Amazing article by Ken Taylor
“Too little or too much what?” you ask. Does it bring about too little racial justice – because it doesn’t go far enough? Or does it bring about too much racial resentment – because it goes way too far? I fear that the correct answer may be that it’s a little bit of both. Affirmative action doesn’t begin to be a fully adequate instrument for achieving racial justice but, nonetheless, it generates way more racial resentment than it deserves to.
It wasn’t always so, As it was originally conceived, it was designed to overcome the effects of past racial discrimination, when blacks were too often told that they need not apply. It was meant to supplement and make real the requirements of the 1964 Civil Rights Act, which outlawed discrimination in one fell swoop. But even if the law says, “Henceforth, there shall be no further discrimination,” you can’t undo the lingering effects of decades and decades of past racial injustice by the mere stroke of a pen. That’s where affirmation action came in.
Many people now think of a affirmative action as a form of reverse discrimination, as a system in which whites and blacks are not held to the same standards, in which a less qualified black person can be hired or admitted over a more qualified white person – all in the name of racial diversity, And they complain that whatever the racial sins of the past, two racial wrongs don't make a racial right.
But reverse discrimination was never the idea! The point was to level the playing field. Institutions had to “act affirmatively” to ensure that their candidate pools included previously excluded minorities. The idea was to actively seek them out, to openly welcome them, and to allow them to compete on fair and equal terms with whites. This idea has, I think, simply become part of our employment and admissions DNA. Nobody would think of going back to the old days, when you had to be part of a good old boys club to get a job or a spot in a prestigious university.
But there is no denying that affirmative action has evolved considerably from its initial beginnings. What started out as a tool for ameliorating the effects of past discrimination has become more of a tool for increasing diversity, at least somewhat independent of explicit discrimination. In its earliest form, affirmative action was more e focused on fair and open processes and making sure that they are not infected with bias. In its latter form, it has tended to focus on actual results. It’s this more recent approach to affirmative action, I think, that causes all the political and emotional turmoil over affirmative action. It’s certainly harder to justify. And the resistance and resentment it sometimes engenders is hardly surprising, I’d say.

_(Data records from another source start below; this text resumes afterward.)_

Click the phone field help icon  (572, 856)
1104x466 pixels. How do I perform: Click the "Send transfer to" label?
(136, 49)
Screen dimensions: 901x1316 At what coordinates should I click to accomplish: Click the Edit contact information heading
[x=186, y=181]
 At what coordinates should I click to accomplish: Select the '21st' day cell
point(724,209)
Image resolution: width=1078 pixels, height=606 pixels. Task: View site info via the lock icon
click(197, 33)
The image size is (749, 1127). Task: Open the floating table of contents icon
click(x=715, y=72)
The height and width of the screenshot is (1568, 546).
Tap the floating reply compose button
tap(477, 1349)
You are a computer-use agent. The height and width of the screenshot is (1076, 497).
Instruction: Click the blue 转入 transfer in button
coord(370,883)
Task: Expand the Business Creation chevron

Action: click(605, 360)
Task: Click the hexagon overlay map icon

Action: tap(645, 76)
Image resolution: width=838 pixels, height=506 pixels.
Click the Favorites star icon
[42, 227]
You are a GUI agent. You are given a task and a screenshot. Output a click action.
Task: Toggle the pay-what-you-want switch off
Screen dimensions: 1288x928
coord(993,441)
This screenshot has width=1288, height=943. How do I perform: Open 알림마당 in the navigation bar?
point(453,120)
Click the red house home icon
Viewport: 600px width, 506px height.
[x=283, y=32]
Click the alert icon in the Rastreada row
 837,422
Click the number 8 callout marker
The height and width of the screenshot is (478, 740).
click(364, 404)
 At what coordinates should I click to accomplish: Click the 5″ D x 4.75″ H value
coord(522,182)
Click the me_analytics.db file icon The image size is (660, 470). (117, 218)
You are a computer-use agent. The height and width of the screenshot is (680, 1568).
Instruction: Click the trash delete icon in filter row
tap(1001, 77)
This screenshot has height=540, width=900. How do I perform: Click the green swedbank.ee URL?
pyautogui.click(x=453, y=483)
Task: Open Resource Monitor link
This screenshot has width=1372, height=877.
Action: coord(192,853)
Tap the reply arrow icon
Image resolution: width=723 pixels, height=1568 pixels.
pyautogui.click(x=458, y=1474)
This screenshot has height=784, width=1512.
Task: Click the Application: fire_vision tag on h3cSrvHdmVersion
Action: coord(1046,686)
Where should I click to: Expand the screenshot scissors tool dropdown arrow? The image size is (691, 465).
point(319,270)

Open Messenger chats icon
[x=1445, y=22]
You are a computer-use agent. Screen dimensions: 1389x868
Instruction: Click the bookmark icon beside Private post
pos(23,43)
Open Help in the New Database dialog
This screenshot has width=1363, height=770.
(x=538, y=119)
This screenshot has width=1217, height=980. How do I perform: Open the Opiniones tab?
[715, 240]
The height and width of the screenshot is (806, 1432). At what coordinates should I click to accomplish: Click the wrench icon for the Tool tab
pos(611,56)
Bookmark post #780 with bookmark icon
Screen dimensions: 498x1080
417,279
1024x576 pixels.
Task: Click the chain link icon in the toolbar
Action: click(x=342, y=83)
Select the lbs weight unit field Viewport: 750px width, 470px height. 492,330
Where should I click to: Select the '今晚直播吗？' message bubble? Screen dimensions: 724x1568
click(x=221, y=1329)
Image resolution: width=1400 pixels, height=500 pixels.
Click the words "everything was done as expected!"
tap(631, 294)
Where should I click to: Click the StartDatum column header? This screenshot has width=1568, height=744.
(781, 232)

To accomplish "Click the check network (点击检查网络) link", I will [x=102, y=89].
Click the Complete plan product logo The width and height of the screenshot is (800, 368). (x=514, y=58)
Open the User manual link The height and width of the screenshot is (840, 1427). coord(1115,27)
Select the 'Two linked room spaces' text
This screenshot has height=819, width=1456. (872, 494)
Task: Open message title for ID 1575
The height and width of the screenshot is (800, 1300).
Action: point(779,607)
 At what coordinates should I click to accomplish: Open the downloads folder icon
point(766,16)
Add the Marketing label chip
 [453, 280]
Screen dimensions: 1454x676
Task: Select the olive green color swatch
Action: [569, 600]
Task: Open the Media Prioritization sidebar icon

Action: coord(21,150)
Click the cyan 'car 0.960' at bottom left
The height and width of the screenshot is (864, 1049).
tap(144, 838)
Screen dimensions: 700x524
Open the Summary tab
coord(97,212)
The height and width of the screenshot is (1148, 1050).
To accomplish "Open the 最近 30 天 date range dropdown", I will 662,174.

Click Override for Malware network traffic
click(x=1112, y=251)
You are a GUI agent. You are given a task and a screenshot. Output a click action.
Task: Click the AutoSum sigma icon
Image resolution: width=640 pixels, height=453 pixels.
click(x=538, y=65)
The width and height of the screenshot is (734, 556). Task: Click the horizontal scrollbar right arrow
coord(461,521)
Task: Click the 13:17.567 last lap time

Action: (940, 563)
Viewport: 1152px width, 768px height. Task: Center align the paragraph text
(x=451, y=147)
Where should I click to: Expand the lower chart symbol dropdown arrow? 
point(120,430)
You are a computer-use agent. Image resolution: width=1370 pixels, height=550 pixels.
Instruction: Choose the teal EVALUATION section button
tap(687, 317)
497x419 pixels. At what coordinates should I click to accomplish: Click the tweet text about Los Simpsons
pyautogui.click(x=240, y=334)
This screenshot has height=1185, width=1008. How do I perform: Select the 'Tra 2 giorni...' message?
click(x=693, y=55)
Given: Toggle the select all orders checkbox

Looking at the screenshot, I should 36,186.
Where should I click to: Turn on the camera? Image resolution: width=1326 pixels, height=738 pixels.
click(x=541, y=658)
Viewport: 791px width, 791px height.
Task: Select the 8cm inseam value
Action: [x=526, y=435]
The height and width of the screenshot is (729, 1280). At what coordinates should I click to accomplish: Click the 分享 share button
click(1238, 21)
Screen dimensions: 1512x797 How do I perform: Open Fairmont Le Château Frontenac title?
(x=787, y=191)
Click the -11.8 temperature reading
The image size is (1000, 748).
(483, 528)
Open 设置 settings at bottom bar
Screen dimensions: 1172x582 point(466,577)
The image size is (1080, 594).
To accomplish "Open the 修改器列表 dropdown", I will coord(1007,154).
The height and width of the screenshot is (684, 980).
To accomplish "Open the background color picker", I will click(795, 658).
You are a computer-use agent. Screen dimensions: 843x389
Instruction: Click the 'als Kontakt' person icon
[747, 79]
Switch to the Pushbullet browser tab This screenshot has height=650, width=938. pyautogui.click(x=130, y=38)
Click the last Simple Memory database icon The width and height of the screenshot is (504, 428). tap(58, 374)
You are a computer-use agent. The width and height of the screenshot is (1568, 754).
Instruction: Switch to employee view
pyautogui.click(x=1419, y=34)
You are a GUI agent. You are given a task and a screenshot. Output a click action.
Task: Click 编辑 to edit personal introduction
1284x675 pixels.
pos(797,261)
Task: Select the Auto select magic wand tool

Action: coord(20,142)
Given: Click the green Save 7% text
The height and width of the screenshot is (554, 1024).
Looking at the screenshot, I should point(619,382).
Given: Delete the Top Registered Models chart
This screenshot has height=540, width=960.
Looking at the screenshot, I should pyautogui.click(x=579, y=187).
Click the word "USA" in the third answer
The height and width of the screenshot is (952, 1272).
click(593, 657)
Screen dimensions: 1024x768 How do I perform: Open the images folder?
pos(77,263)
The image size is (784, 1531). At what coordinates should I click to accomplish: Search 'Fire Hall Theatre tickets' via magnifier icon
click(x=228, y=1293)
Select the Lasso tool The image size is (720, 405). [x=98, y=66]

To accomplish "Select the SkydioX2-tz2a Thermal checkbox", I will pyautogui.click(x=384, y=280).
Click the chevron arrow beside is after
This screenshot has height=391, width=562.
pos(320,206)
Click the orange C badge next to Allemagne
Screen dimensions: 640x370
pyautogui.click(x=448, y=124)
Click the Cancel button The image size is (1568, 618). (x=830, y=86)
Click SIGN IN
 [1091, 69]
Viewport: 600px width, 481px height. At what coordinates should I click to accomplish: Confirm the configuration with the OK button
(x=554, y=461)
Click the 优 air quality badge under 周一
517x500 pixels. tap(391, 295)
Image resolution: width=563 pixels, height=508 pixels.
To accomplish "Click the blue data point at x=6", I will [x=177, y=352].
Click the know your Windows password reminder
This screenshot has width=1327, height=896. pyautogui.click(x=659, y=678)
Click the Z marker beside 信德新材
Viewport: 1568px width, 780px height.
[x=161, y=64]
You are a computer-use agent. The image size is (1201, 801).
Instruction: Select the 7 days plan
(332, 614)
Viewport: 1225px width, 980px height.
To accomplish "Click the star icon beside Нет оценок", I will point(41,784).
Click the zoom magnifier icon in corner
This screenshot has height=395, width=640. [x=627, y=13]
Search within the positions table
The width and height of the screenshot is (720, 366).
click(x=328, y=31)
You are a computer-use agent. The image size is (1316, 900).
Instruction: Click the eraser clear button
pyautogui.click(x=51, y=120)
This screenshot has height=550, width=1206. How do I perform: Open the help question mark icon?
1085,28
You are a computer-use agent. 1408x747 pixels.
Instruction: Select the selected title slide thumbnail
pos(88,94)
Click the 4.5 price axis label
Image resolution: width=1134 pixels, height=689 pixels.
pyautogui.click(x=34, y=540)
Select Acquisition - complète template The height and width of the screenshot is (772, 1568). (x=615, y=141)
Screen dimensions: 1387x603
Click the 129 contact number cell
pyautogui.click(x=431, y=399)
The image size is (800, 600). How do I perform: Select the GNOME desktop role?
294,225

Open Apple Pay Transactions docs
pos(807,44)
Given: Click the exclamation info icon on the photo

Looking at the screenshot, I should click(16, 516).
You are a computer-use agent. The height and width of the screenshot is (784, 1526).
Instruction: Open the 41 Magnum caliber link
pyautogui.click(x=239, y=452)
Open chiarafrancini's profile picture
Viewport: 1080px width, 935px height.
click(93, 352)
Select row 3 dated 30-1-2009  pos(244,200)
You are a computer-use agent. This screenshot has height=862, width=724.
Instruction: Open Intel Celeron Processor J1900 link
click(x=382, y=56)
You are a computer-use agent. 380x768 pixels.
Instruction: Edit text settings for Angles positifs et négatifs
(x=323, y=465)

Don’t get me wrong. I’m not knocking diversity. Diversity is a very good thing. If we’re given two equally qualified candidates, one of whom adds diversity and the other doesn’t, of course, we should choose the candidate that adds some diversity. But how far should we take this reasoning? Should diversity only be used to break ties? Or should it diversity be regarded as a positive qualification, all on its own. If so, how many points should you get just for being black or being a woman. Unfortunately, start thinking this way, and you’ll quickly get to something that goes against the idea of equality and starts to sound a little like reverse discrimination. The problem is that there seems to be a degree of tension between diversity and merit. If there wasn’t we could just select on the basis of merit and let the diversity take care of itself. But clearly we can't do that – or at least the practice of Affirmative Action seems to presume that we can’t.
Perhaps there is another way to look at it though. Perhaps we should think of affirmative action against the backdrop of widespread implicit bias. Perhaps it can help us guard against such biases. Suppose we do a little experiment. We give two hiring committee, two almost identical resumes – with just one teeny, tiny inconsequential difference between them. One has a recognizably Anglo-sounding name – say Jason. The other has a recognizably African American sounding name – say Jamal. Shouldn’t matter, should it? What’s in a name after all? But by now, they dirty little secret about implicit bias is out. In set up after set up like this, it turns out that the candidate with the black sounding name will be judged to be less qualified than the candidate with the Anglo sounding name. Same for female names. Same for Hispanic names.
As far as I konw, nobody has yet tried to justify Affirmative Action on the grounds that it would help protect us from the effects of implicit bias. But you can see how such an argument might go. People used to hope that if we just had fair procedures and standards and actively sought out excluded people, everything would eventually be alright. We might not even need affirmative action anymore. But the fact of widespread implicit bias suggest that we that we can never overcome discrimination, no matter how hard we try. The point isn't so much that people are bound to prefer their own kind. The point is rather that even when we try to be objective and fair minded, the phenomenon of implicit bias suggest that we may be bound to fail. We can never really be sure that we aren’t being controlled by our biases or that we are honestly applying fair, equitable, and objective standards.
But if we can’t ever really trust our judgments of merit where does that leave us? With endless debates, lawsuits, and racial division? That’s how you get California deciding minority students can’t even be subjected to IQ testing out of fear that they are unintentionally discriminatory. I'm not at all confident that Affirmative Action really would help us to combat implicit bias. But maybe it's worth a try. Nothing else seems to be working. But hey, nobody ever promised that achieving true racial justice was going to be easy.